>>

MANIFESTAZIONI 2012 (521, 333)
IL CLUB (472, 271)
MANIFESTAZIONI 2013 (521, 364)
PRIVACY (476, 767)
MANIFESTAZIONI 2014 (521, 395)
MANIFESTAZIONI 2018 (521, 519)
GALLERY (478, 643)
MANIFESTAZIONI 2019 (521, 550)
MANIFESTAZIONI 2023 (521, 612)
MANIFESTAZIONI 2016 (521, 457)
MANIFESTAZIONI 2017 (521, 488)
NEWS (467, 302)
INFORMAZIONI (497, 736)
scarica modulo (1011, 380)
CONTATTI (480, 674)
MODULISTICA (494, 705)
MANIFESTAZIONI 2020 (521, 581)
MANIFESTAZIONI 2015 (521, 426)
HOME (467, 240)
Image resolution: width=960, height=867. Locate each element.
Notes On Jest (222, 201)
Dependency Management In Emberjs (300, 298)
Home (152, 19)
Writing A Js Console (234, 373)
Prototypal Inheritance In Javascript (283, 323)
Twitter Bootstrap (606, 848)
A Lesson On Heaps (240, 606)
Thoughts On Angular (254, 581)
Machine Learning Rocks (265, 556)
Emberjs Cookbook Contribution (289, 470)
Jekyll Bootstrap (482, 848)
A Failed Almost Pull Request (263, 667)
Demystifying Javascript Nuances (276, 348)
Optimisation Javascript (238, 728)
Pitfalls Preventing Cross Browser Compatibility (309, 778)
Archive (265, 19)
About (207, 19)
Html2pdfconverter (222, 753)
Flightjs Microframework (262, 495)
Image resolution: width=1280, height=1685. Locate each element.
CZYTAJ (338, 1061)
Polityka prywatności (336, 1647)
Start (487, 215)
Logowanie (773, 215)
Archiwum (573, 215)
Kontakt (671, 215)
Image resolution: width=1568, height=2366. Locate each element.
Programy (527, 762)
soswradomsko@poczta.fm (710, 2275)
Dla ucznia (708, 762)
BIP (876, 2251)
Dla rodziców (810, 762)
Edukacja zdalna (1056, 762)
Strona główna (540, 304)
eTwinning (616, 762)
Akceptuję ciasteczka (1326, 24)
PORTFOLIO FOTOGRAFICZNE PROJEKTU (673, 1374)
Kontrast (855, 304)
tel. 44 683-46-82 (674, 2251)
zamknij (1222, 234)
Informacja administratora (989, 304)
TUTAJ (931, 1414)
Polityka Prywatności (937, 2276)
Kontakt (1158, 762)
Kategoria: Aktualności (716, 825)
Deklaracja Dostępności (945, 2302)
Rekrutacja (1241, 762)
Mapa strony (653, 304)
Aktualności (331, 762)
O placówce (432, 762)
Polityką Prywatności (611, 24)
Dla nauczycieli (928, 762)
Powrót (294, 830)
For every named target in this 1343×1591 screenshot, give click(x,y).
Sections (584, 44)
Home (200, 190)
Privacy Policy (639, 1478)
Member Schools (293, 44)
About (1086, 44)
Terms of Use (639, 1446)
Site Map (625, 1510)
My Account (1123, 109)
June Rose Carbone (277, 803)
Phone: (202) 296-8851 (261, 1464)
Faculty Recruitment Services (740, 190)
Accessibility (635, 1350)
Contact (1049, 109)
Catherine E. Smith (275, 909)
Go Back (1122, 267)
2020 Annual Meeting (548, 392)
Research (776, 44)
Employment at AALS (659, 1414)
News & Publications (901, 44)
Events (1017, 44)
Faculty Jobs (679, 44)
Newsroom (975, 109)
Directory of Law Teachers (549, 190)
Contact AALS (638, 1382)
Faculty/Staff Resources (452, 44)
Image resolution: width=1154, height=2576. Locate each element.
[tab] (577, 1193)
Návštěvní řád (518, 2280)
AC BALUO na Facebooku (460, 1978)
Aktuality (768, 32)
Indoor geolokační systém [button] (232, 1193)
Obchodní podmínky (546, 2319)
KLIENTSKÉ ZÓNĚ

<<

◆ Given exercise:
Turn all the items above into a JSON list of strings, with one string for each line and no blank lines.

◆ Output below:
[
  "MANIFESTAZIONI 2012 (521, 333)",
  "IL CLUB (472, 271)",
  "MANIFESTAZIONI 2013 (521, 364)",
  "PRIVACY (476, 767)",
  "MANIFESTAZIONI 2014 (521, 395)",
  "MANIFESTAZIONI 2018 (521, 519)",
  "GALLERY (478, 643)",
  "MANIFESTAZIONI 2019 (521, 550)",
  "MANIFESTAZIONI 2023 (521, 612)",
  "MANIFESTAZIONI 2016 (521, 457)",
  "MANIFESTAZIONI 2017 (521, 488)",
  "NEWS (467, 302)",
  "INFORMAZIONI (497, 736)",
  "scarica modulo (1011, 380)",
  "CONTATTI (480, 674)",
  "MODULISTICA (494, 705)",
  "MANIFESTAZIONI 2020 (521, 581)",
  "MANIFESTAZIONI 2015 (521, 426)",
  "HOME (467, 240)",
  "Image resolution: width=960, height=867. Locate each element.",
  "Notes On Jest (222, 201)",
  "Dependency Management In Emberjs (300, 298)",
  "Home (152, 19)",
  "Writing A Js Console (234, 373)",
  "Prototypal Inheritance In Javascript (283, 323)",
  "Twitter Bootstrap (606, 848)",
  "A Lesson On Heaps (240, 606)",
  "Thoughts On Angular (254, 581)",
  "Machine Learning Rocks (265, 556)",
  "Emberjs Cookbook Contribution (289, 470)",
  "Jekyll Bootstrap (482, 848)",
  "A Failed Almost Pull Request (263, 667)",
  "Demystifying Javascript Nuances (276, 348)",
  "Optimisation Javascript (238, 728)",
  "Pitfalls Preventing Cross Browser Compatibility (309, 778)",
  "Archive (265, 19)",
  "About (207, 19)",
  "Html2pdfconverter (222, 753)",
  "Flightjs Microframework (262, 495)",
  "Image resolution: width=1280, height=1685. Locate each element.",
  "CZYTAJ (338, 1061)",
  "Polityka prywatności (336, 1647)",
  "Start (487, 215)",
  "Logowanie (773, 215)",
  "Archiwum (573, 215)",
  "Kontakt (671, 215)",
  "Image resolution: width=1568, height=2366. Locate each element.",
  "Programy (527, 762)",
  "soswradomsko@poczta.fm (710, 2275)",
  "Dla ucznia (708, 762)",
  "BIP (876, 2251)",
  "Dla rodziców (810, 762)",
  "Edukacja zdalna (1056, 762)",
  "Strona główna (540, 304)",
  "eTwinning (616, 762)",
  "Akceptuję ciasteczka (1326, 24)",
  "PORTFOLIO FOTOGRAFICZNE PROJEKTU (673, 1374)",
  "Kontrast (855, 304)",
  "tel. 44 683-46-82 (674, 2251)",
  "zamknij (1222, 234)",
  "Informacja administratora (989, 304)",
  "TUTAJ (931, 1414)",
  "Polityka Prywatności (937, 2276)",
  "Kontakt (1158, 762)",
  "Kategoria: Aktualności (716, 825)",
  "Deklaracja Dostępności (945, 2302)",
  "Rekrutacja (1241, 762)",
  "Mapa strony (653, 304)",
  "Aktualności (331, 762)",
  "O placówce (432, 762)",
  "Polityką Prywatności (611, 24)",
  "Dla nauczycieli (928, 762)",
  "Powrót (294, 830)",
  "For every named target in this 1343×1591 screenshot, give click(x,y).",
  "Sections (584, 44)",
  "Home (200, 190)",
  "Privacy Policy (639, 1478)",
  "Member Schools (293, 44)",
  "About (1086, 44)",
  "Terms of Use (639, 1446)",
  "Site Map (625, 1510)",
  "My Account (1123, 109)",
  "June Rose Carbone (277, 803)",
  "Phone: (202) 296-8851 (261, 1464)",
  "Faculty Recruitment Services (740, 190)",
  "Accessibility (635, 1350)",
  "Contact (1049, 109)",
  "Catherine E. Smith (275, 909)",
  "Go Back (1122, 267)",
  "2020 Annual Meeting (548, 392)",
  "Research (776, 44)",
  "Employment at AALS (659, 1414)",
  "News & Publications (901, 44)",
  "Events (1017, 44)",
  "Faculty Jobs (679, 44)",
  "Newsroom (975, 109)",
  "Directory of Law Teachers (549, 190)",
  "Contact AALS (638, 1382)",
  "Faculty/Staff Resources (452, 44)",
  "Image resolution: width=1154, height=2576. Locate each element.",
  "[tab] (577, 1193)",
  "Návštěvní řád (518, 2280)",
  "AC BALUO na Facebooku (460, 1978)",
  "Aktuality (768, 32)",
  "Indoor geolokační systém [button] (232, 1193)",
  "Obchodní podmínky (546, 2319)",
  "KLIENTSKÉ ZÓNĚ"
]